Rigoberto, por su parte, desapareció como solía hacerlo, esperando que el tiempo hiciera su trabajo, confiando en que Nadia eventualmente volvería, como siempre lo había hecho. Pero esta vez no fue así, porque Nadia ya no estaba en el mismo lugar emocional, ya no estaba esperando, ya no estaba dudando. Se mantuvo firme, incluso en los momentos en los que los recuerdos buenos intentaban abrirse paso, porque sabía que si se dejaba llevar por ellos, todo volvería a repetirse. Y aun así, había algo que no lograba soltar del todo, no era la relación, no eran las promesas, no eran siquiera los momentos felices en sí, era ese martes, ese último abrazo que en su momento no tuvo nada de especial pero que con el tiempo se había convertido en un recuerdo imposible de ignorar. Porque hay despedidas que no duelen cuando suceden, que pasan desapercibidas entre la rutina, pero que después, cuando entendemos que fueron las últimas, se llenan de un peso distinto, de una nostalgia que no se puede cambiar.
Nadia entendió entonces que no todos los finales llegan con señales claras, que a veces el cierre de una historia no se siente como un final en el momento, sino como algo que se revela después, cuando ya no hay forma de volver atrás. Que hay abrazos que no se sienten diferentes cuando los das, pero que se vuelven eternos cuando sabes que no habrá otro igual, que hay despedidas que creemos temporales y terminan siendo definitivas. Y quizá lo más difícil no es aceptar que una relación terminó, sino aceptar que no supimos que estábamos viviendo la última vez, que no hubo oportunidad de hacerlo distinto, de detenernos un segundo más, de abrazar con más conciencia, de decir algo más, porque simplemente no lo sabíamos.
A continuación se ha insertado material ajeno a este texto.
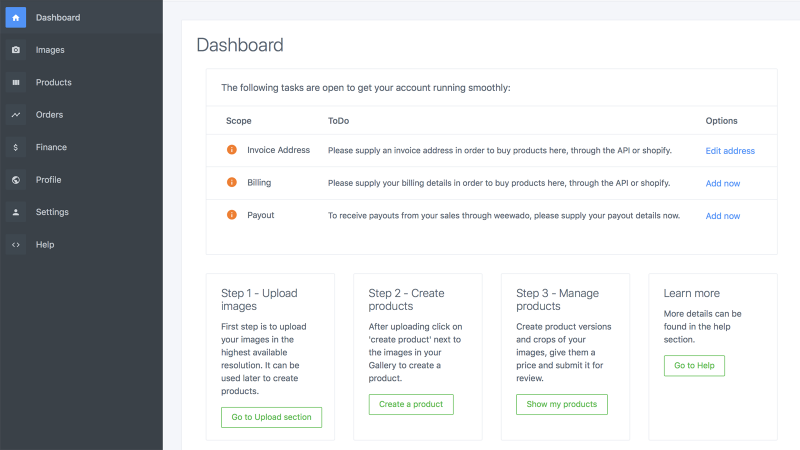The height and width of the screenshot is (450, 800).
Task: Click the Show my products button
Action: [x=562, y=404]
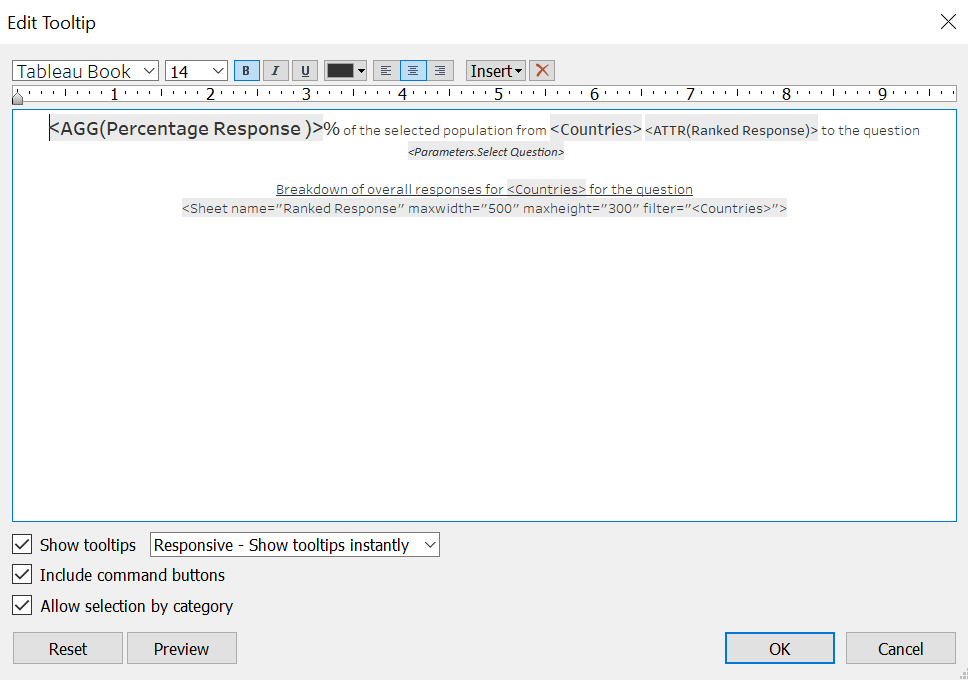Viewport: 968px width, 680px height.
Task: Align text to the left
Action: [386, 71]
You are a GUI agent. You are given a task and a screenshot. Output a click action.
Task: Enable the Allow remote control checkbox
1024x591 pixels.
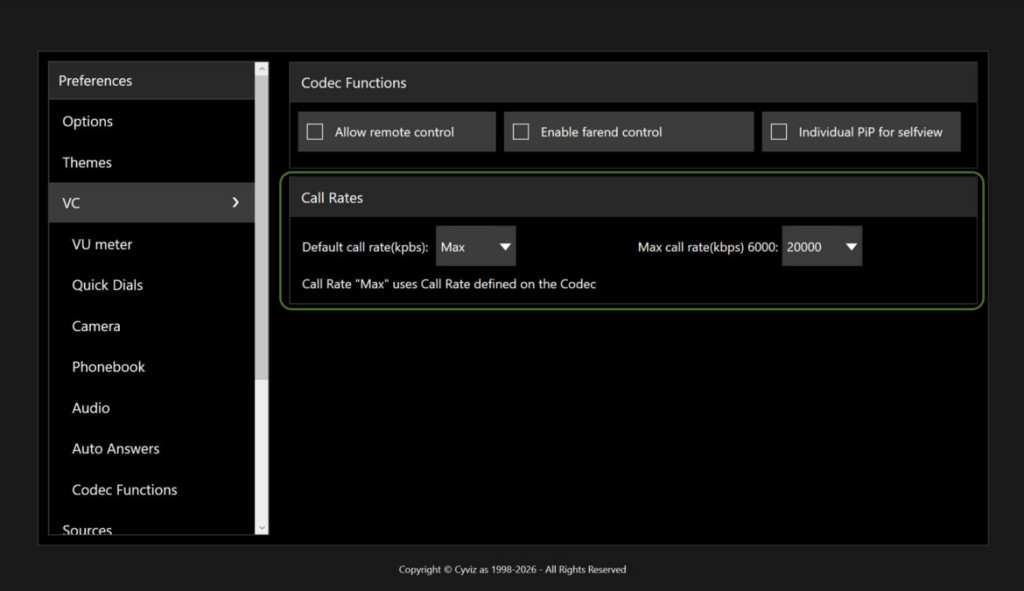click(315, 132)
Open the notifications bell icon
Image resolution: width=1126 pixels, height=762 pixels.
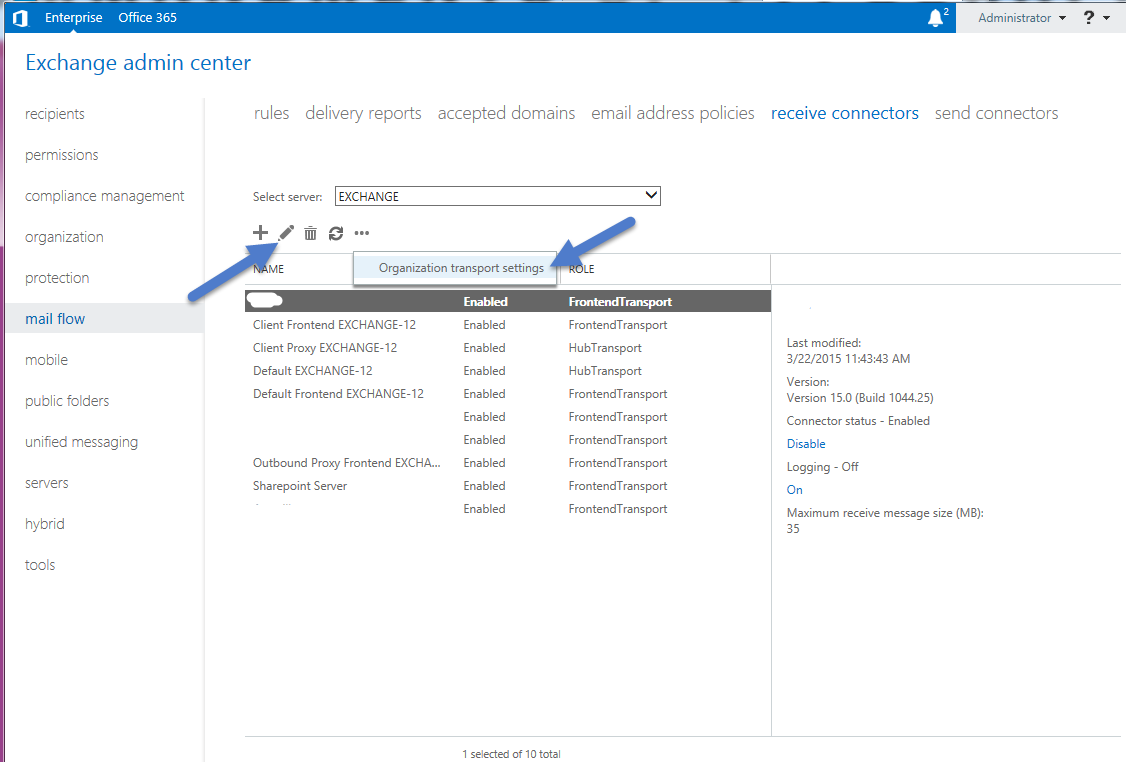coord(934,17)
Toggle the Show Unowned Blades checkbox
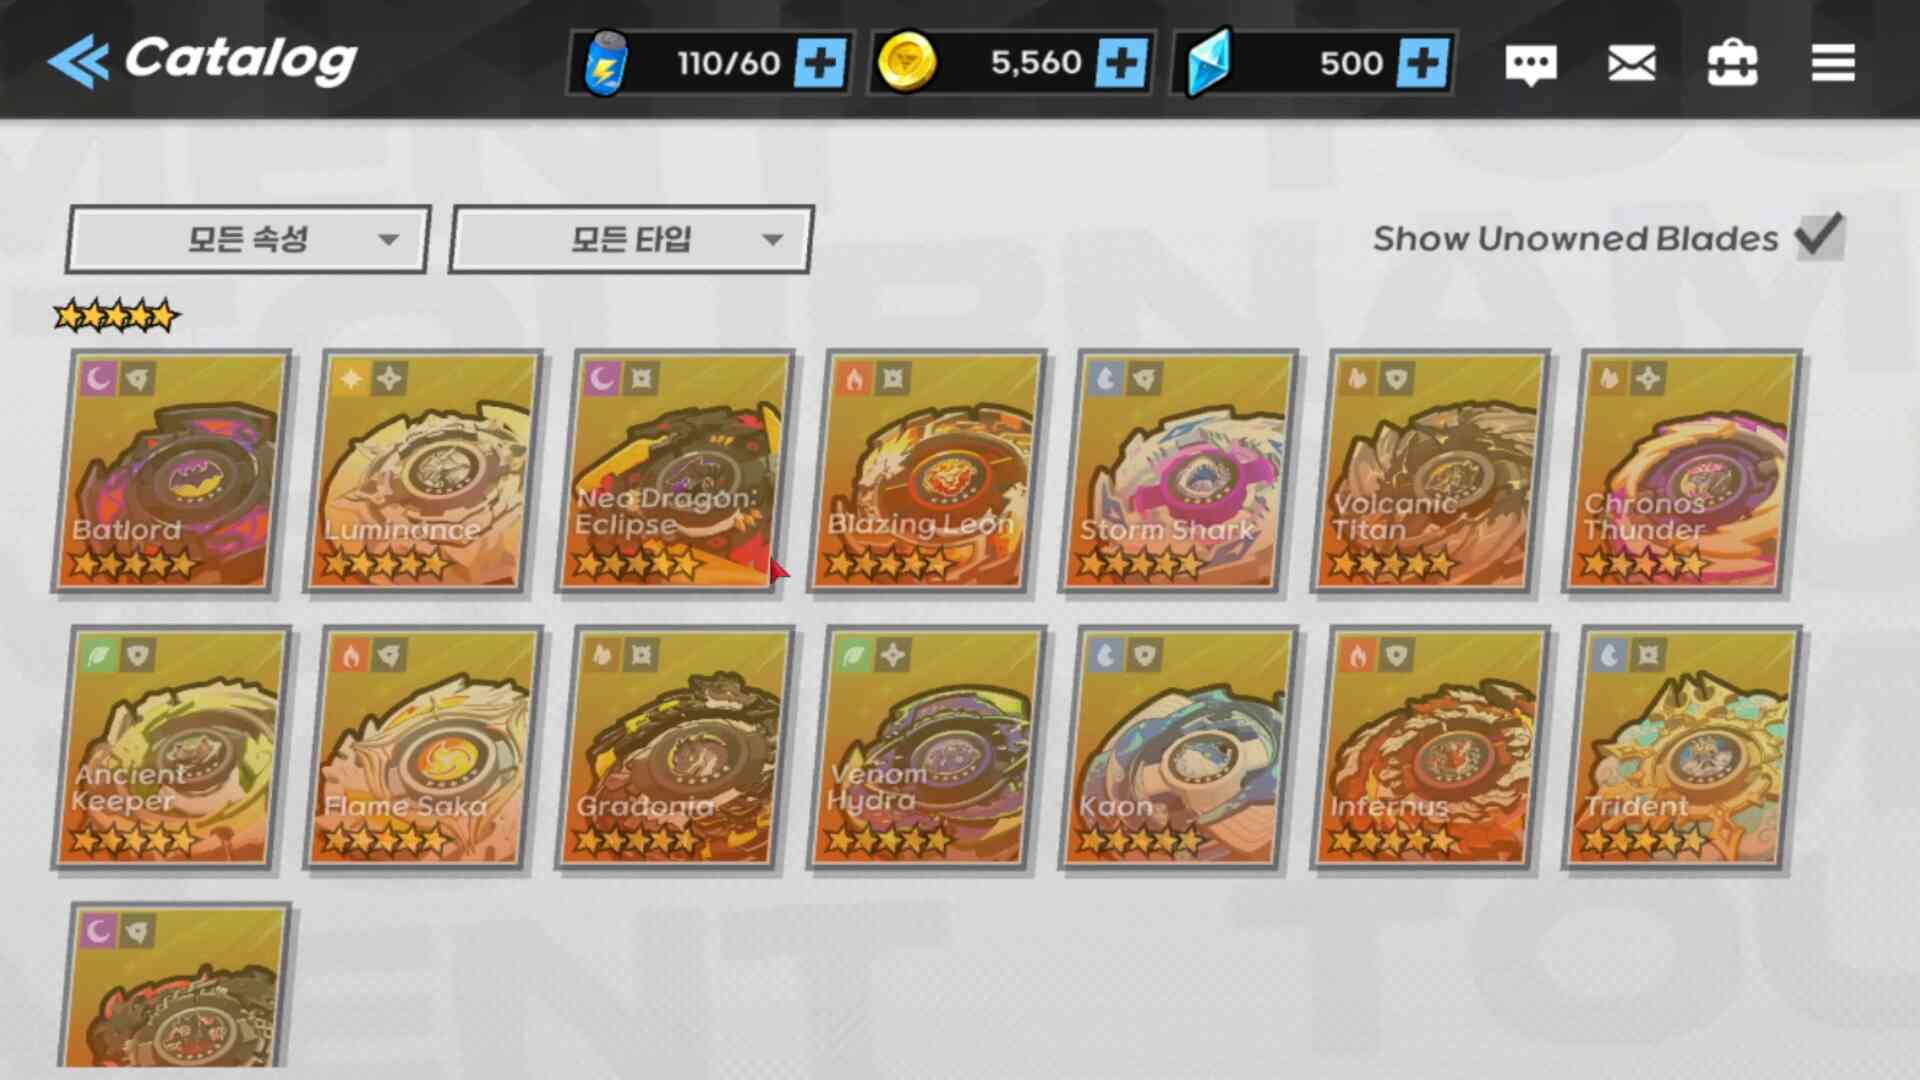This screenshot has height=1080, width=1920. pos(1819,237)
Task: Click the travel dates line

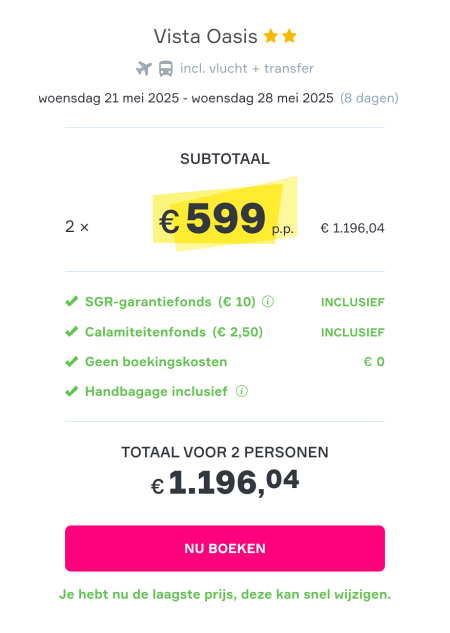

Y es ahí donde todo cobra otro sentido, porque al final hay amores que no terminan en grandes momentos, sino en días comunes, en despedidas sencillas, en instantes que no parecían importantes hasta que dejaron de repetirse. Hay historias que no necesitan un cierre dramático para terminar, porque su final ocurre en lo cotidiano, en lo que parecía insignificante, en un martes cualquiera que no prometía nada, pero que sin darse cuenta lo cambió todo. Y tal vez la lección más profunda de todo esto no es aprender a soltar a alguien, sino aprender a vivir con la idea de que hubo un último momento que no supimos que era el último, y aun así fue suficiente para quedarse con nosotros para siempre.